[Stored dataset items]
++++

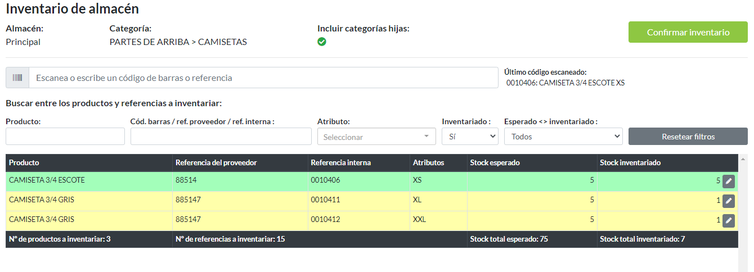This screenshot has height=272, width=754.
Task: Select the green CAMISETA 3/4 ESCOTE row
Action: [90, 181]
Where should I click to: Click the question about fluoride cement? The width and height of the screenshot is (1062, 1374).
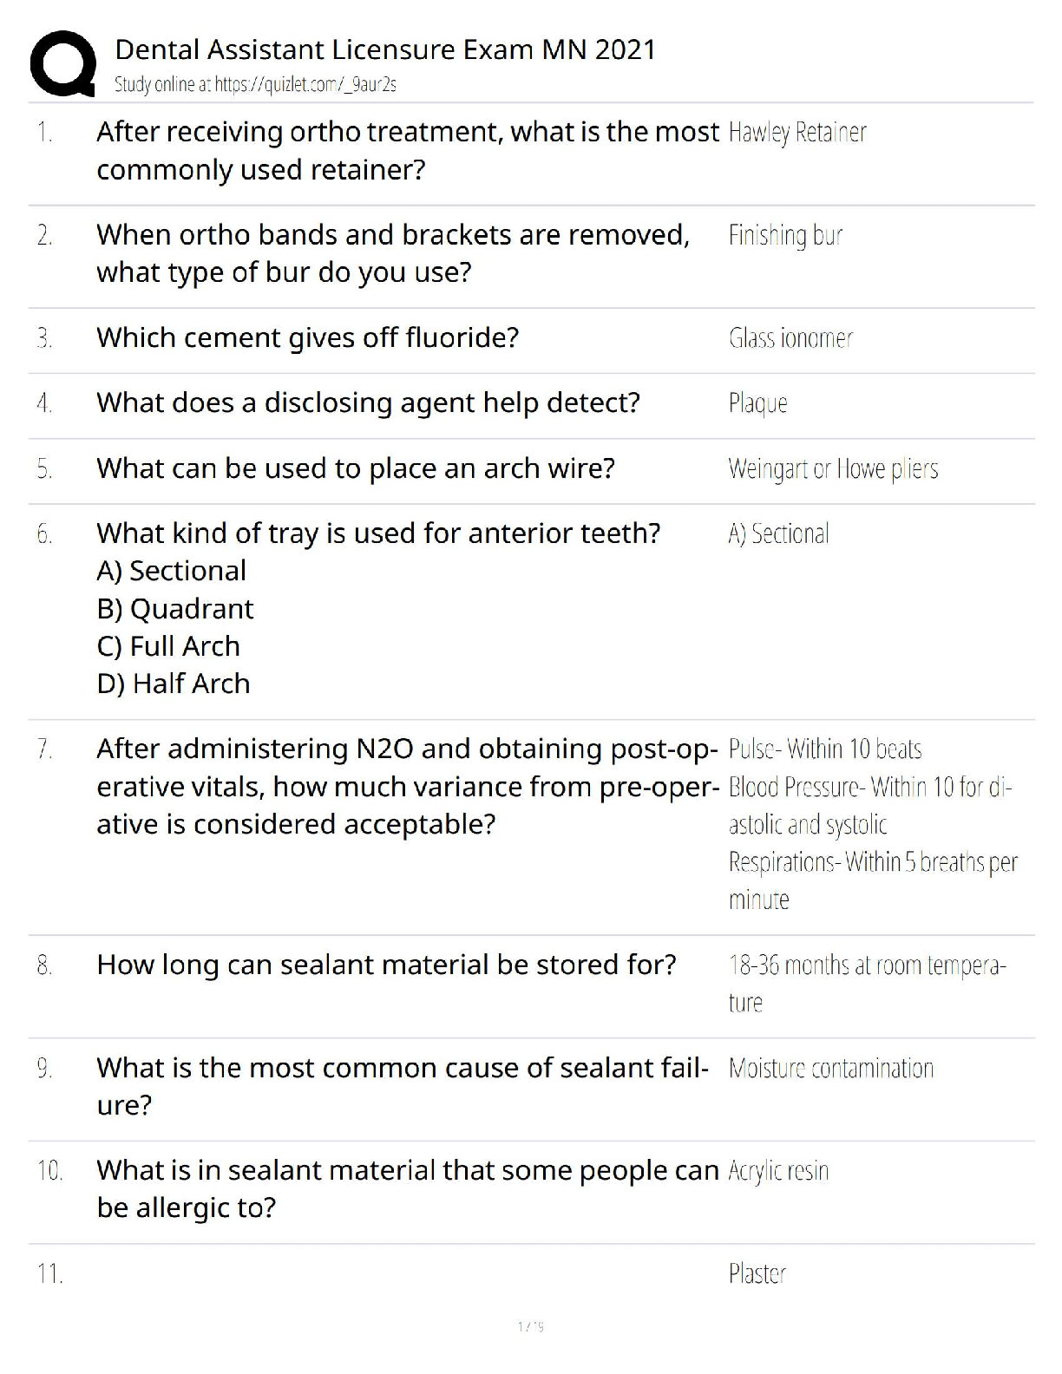(307, 337)
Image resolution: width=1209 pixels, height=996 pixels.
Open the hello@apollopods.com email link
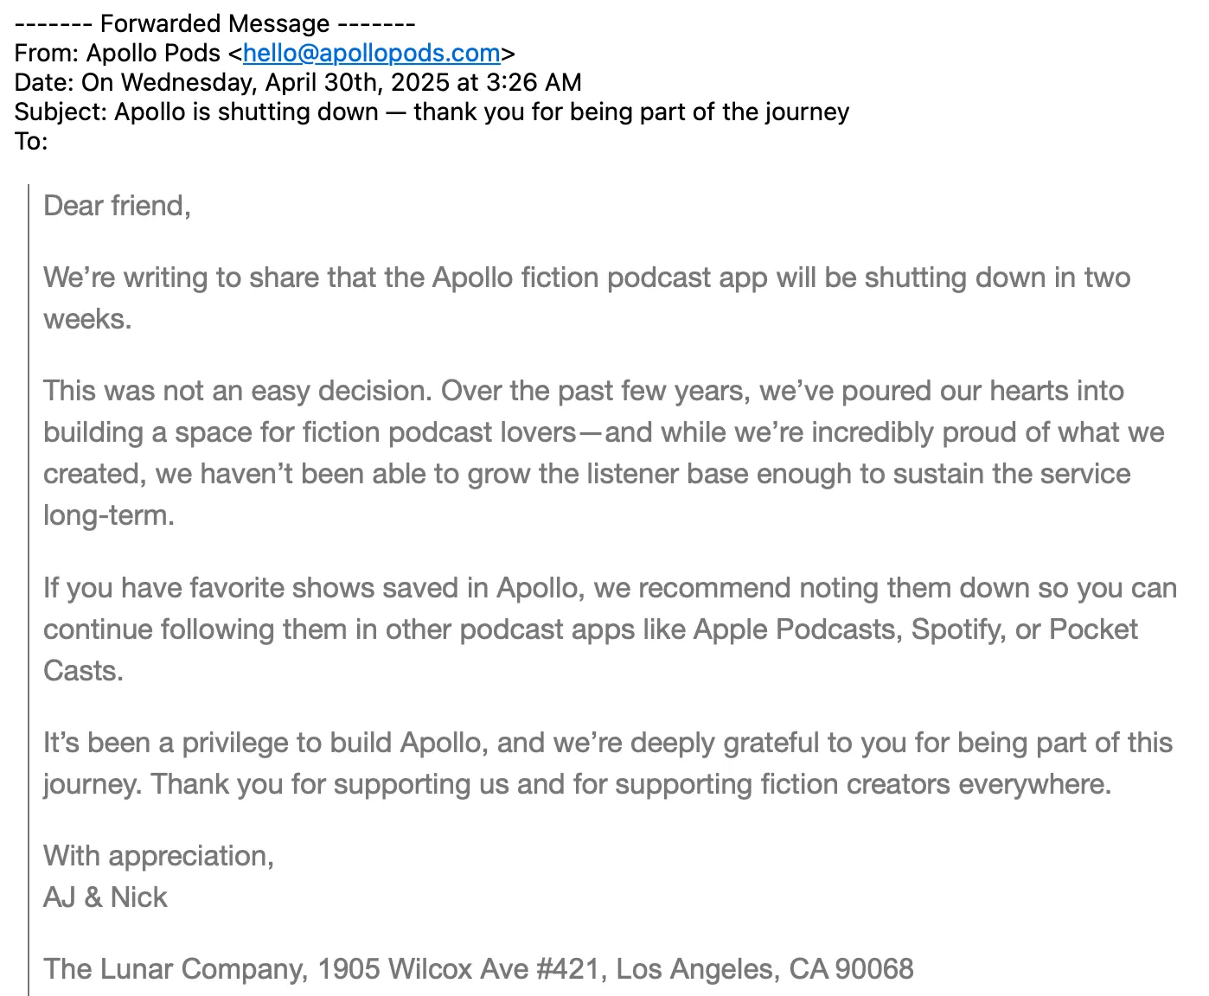coord(372,53)
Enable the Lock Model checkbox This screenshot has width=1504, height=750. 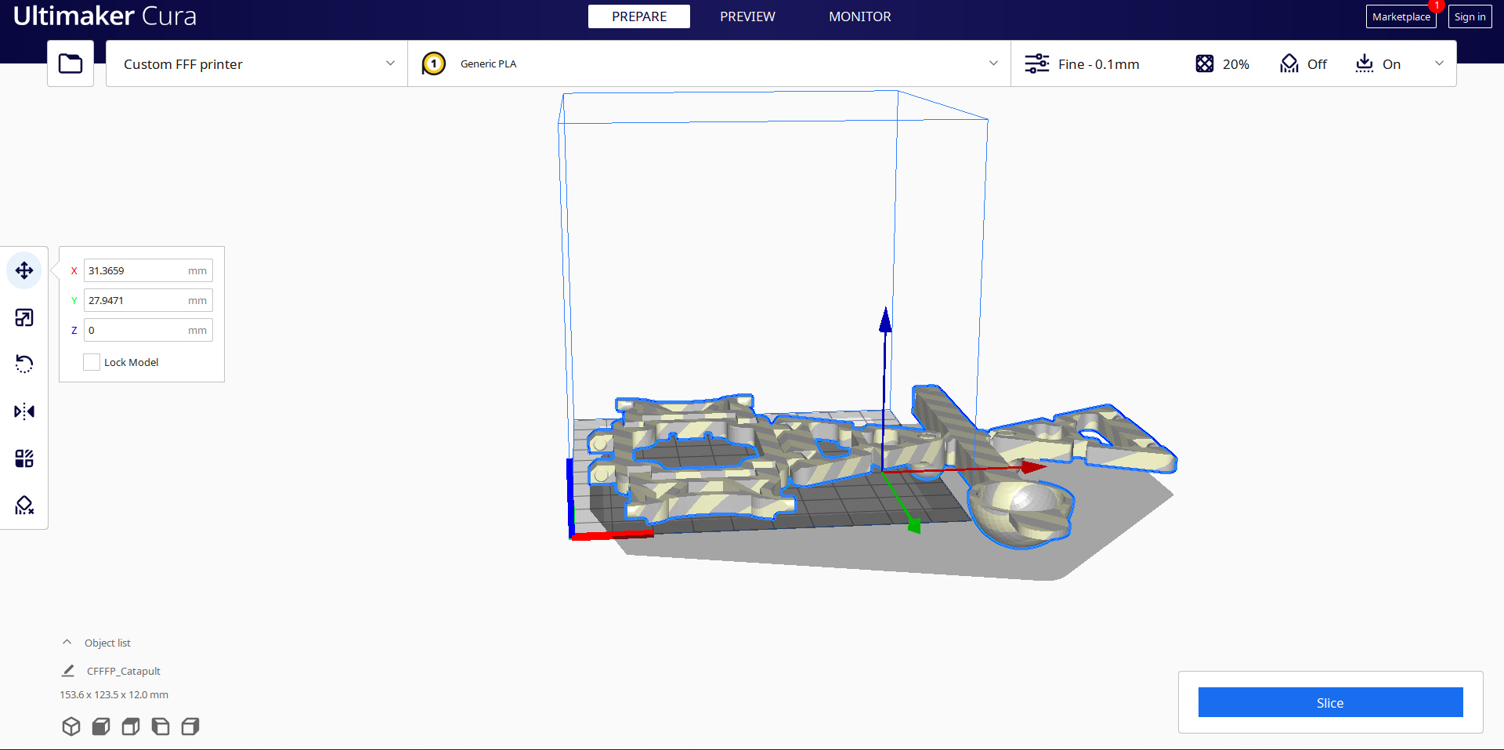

++++

Assignment
The answer must consist of the line containing "Where should I" and every line after it through the end of the records, retyped exactly, with all pictures left out.

Response
Where should I click to: Click the question about fluoride cement? The width and height of the screenshot is (1062, 1374).
(307, 337)
Image resolution: width=1209 pixels, height=996 pixels.
Open the hello@apollopods.com email link
coord(372,53)
Enable the Lock Model checkbox This screenshot has width=1504, height=750. 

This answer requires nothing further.